Mandelli's main ornithological mentor was William Edwin Brooks although he was in greater contact with another bird collector who worked in the Indian Civil Services, Andrew Anderson. Anderson's main contributions were on the birds of Fatehgarh where he was a District Judge. Mandelli hired local hunters to obtain specimens for him. He had one team collect in the Buxa Doars around Christmas of 1875. Brooks in his note on Tribura mandelli bemoans the fact that the birds had not been sexed when preparing skins. Brooks also noted that Mandelli never collected the birds himself. In 1875, he also began collecting eggs.

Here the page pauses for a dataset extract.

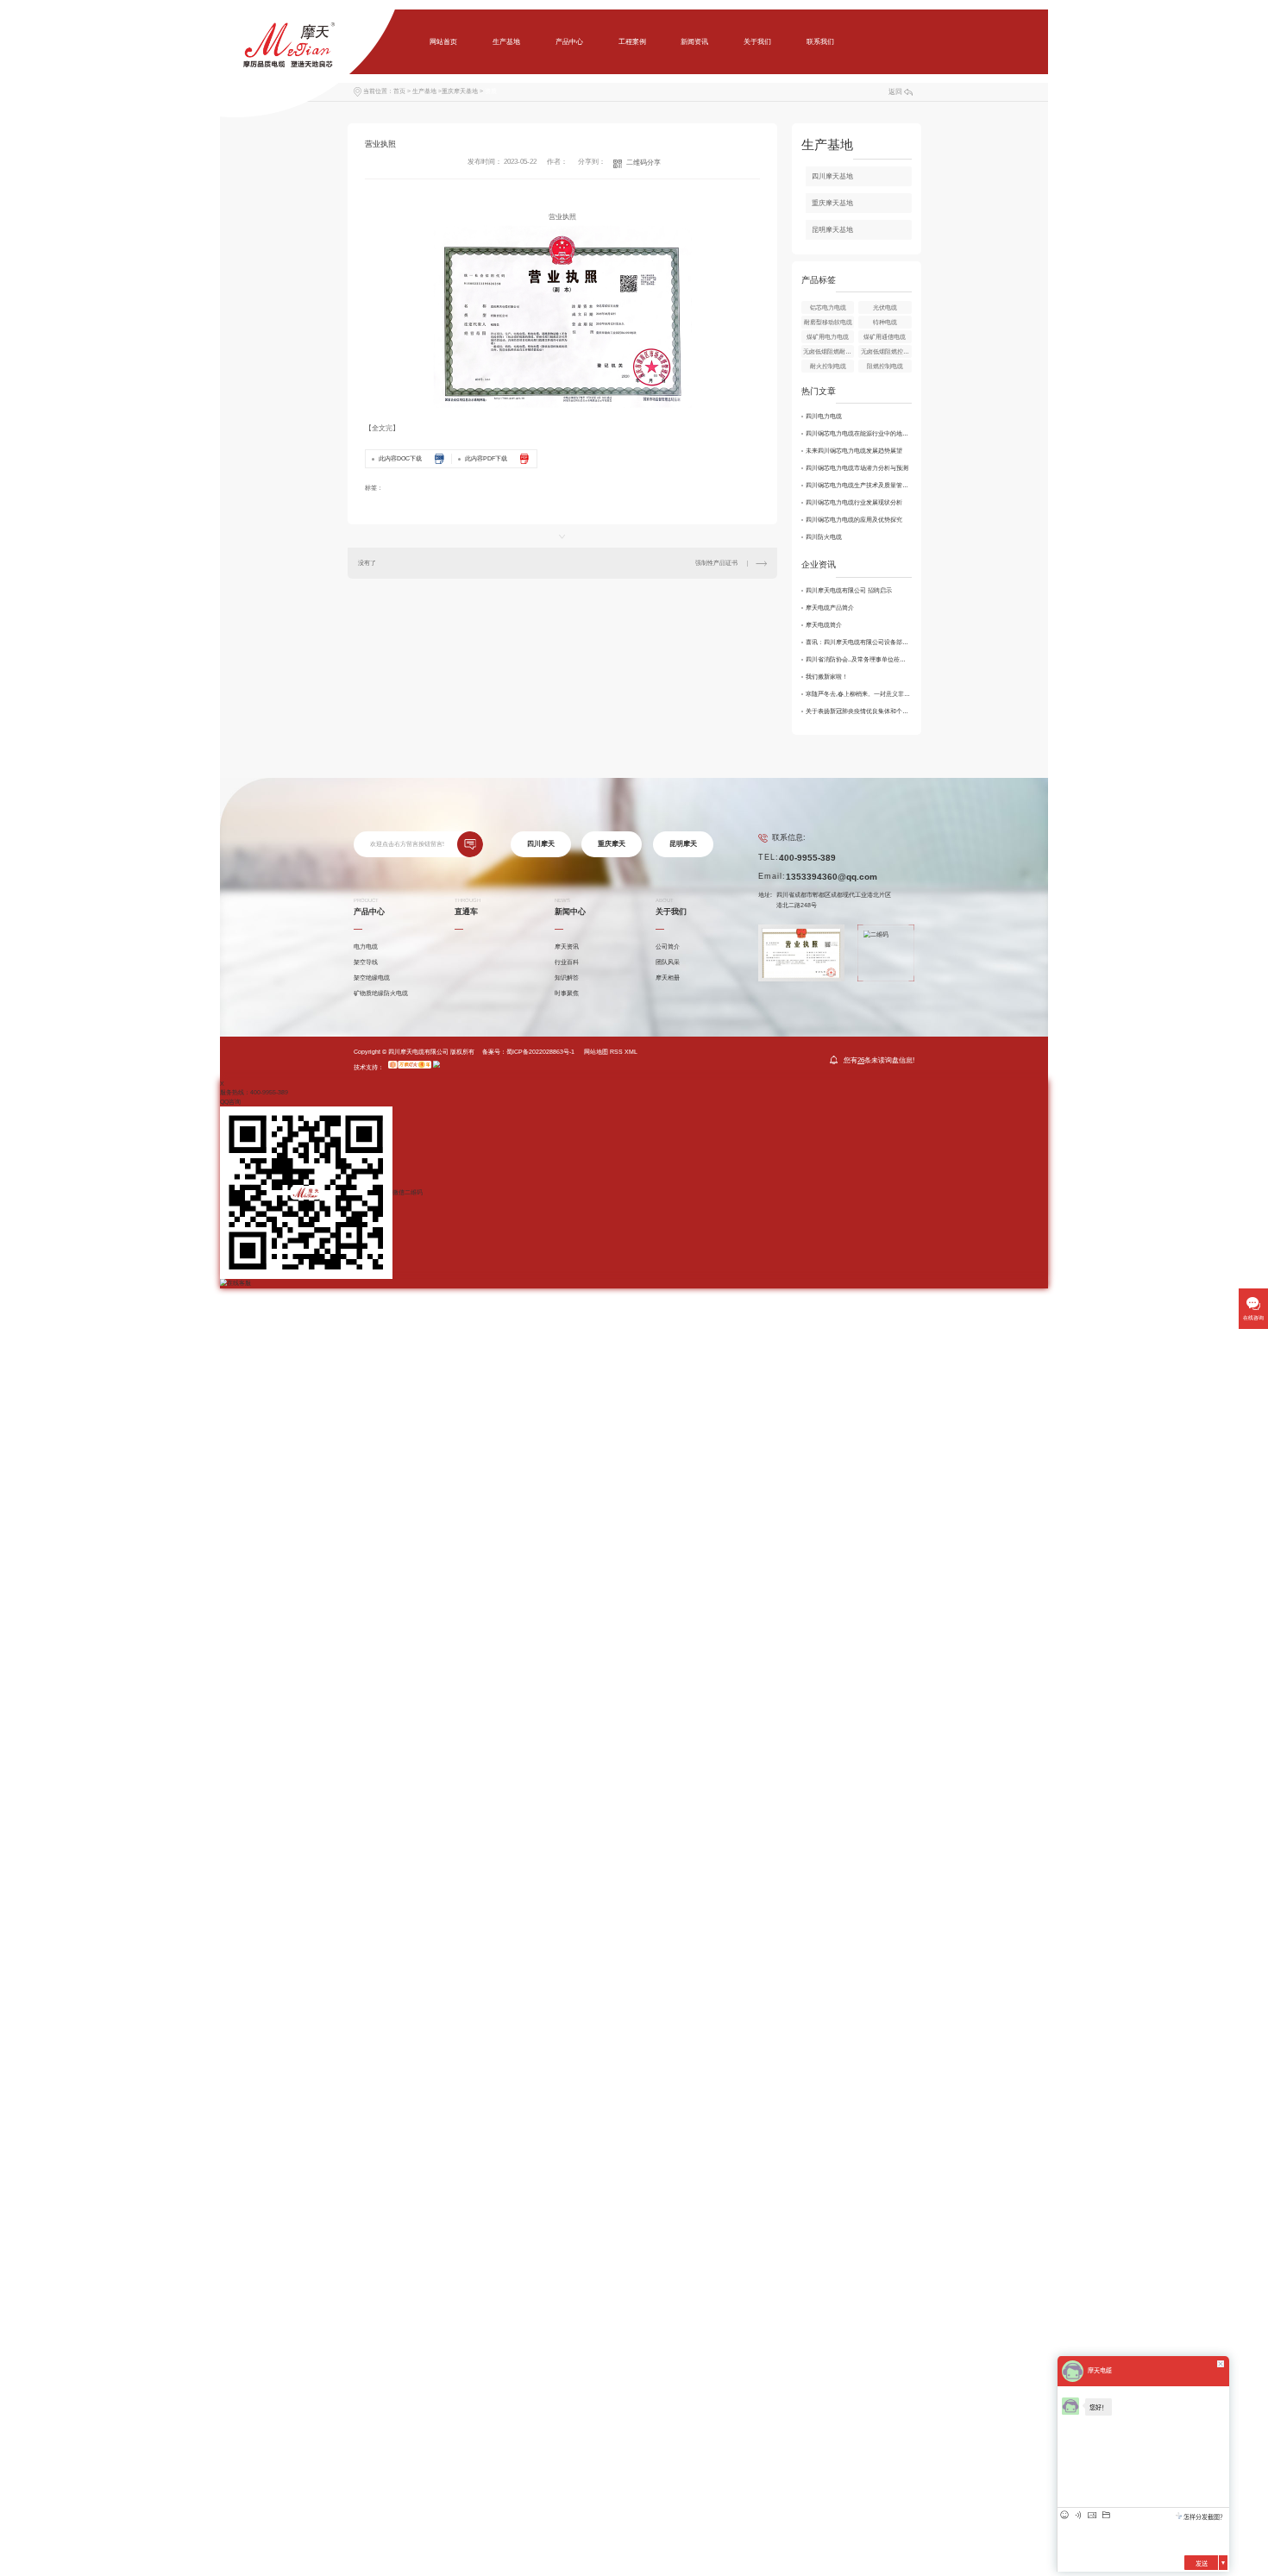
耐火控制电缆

Mandelli claimed in a letter to Anderson that he had sent 5000 skins to Hume, receiving in turn 800 skins of what he said were worthless common Indian birds of which 400 he disposed down the local hillside. Yes, Hume is a brute, in fact I call him a swindler as far as birds are concerned. (Mandelli to Anderson 28 January 1876) In Hume's defence it has been noted that all credit was given to Mandelli, several species being named after him. The one description that Mandelli' made on his own was through the assistance of Brooks.

Mandelli was elected a member of the Asiatic Society of Bengal on 5 December 1877. Mandelli died of unknown causes in February 1880, possibly led by poor health, dismissal from the tea estate as well as financial troubles. Sharpe [18], who received 13 bird specimens from Mandelli, said that he committed suicide. Mandelli's bird collections were then purchased by Hume and was donated to the British Museum and are now in the Natural History Museum at Tring. Mandelli is buried in the Darjeeling Old Cemetery a mile from Chowrasta with the misleading inscription "Mr. Mandelli, ornithologist, appointed by the Italian Government to report on birds of the eastern Himalayas."

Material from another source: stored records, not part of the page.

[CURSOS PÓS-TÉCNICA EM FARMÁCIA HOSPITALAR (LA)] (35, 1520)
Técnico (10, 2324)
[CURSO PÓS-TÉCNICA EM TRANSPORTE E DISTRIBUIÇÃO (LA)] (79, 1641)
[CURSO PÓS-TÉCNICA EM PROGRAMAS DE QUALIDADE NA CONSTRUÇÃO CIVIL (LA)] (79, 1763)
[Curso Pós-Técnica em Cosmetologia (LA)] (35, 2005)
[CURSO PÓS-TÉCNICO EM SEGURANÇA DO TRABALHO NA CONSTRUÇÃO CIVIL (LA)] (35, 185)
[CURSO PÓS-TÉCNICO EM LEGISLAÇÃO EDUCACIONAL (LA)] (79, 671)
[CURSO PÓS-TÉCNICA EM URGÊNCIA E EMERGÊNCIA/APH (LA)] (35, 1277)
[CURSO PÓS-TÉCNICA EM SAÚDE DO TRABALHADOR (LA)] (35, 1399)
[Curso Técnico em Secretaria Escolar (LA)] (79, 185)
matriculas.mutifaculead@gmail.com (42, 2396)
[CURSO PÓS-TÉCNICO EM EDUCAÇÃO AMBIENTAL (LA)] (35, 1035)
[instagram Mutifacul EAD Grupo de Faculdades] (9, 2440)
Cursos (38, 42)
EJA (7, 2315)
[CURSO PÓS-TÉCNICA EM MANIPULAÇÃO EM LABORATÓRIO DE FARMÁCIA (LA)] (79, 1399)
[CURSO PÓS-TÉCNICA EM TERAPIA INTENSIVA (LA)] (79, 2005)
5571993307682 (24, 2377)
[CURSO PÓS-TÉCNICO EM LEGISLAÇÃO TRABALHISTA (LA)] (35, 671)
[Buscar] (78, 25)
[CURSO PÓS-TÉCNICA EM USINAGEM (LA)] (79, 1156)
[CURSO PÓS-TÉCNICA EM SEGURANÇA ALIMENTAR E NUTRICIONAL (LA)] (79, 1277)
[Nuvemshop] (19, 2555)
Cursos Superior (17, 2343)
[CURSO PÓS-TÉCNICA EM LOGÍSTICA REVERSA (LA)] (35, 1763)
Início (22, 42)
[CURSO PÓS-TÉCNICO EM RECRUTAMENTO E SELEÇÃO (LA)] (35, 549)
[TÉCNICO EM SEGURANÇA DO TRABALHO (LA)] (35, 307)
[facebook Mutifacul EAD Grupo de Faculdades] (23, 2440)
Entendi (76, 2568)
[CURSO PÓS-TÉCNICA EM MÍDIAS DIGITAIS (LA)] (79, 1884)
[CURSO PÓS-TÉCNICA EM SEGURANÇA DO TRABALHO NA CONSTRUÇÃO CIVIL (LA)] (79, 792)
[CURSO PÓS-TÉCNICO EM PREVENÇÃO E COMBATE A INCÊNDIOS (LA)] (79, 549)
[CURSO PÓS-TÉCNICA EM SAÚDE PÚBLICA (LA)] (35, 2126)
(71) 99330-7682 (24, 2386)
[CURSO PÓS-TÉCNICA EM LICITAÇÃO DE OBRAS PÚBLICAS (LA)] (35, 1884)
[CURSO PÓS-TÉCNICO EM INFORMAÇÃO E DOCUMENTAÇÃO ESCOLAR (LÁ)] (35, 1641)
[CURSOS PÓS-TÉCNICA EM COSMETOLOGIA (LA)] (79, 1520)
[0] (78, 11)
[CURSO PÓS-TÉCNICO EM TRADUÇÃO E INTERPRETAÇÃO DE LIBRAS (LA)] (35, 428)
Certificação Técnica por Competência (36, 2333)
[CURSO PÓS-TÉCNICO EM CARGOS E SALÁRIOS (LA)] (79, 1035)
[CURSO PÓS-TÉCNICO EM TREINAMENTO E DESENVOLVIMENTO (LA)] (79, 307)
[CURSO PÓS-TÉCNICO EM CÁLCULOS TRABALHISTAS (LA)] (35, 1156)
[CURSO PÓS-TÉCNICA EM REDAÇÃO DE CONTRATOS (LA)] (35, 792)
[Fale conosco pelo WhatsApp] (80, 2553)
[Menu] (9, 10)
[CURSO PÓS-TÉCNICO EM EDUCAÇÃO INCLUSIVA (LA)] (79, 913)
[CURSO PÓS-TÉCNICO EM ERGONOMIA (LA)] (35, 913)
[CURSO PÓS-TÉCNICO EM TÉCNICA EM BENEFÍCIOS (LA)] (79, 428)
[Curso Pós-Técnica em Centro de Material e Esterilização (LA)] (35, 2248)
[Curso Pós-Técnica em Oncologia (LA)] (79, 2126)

His oldest son, also a Louis Mandelli became a travelling inspector in the railways. An early biographical entry on Mandelli by E.C. Dozey notes that he had three daughters. Fred Pinn, who wrote the only major biography of Mandelli identifies several defects in this source.

==Works==
- Mandelli, L. (1873). "New birds from Sikhim"

==Notes==

18. Sharpe, B. B. 1906. Birds. In: The History of the Collections contained in the Natural History Departments of the British Museum, Vol. 2. Trustees of the British Museum, London, pp. 79-515.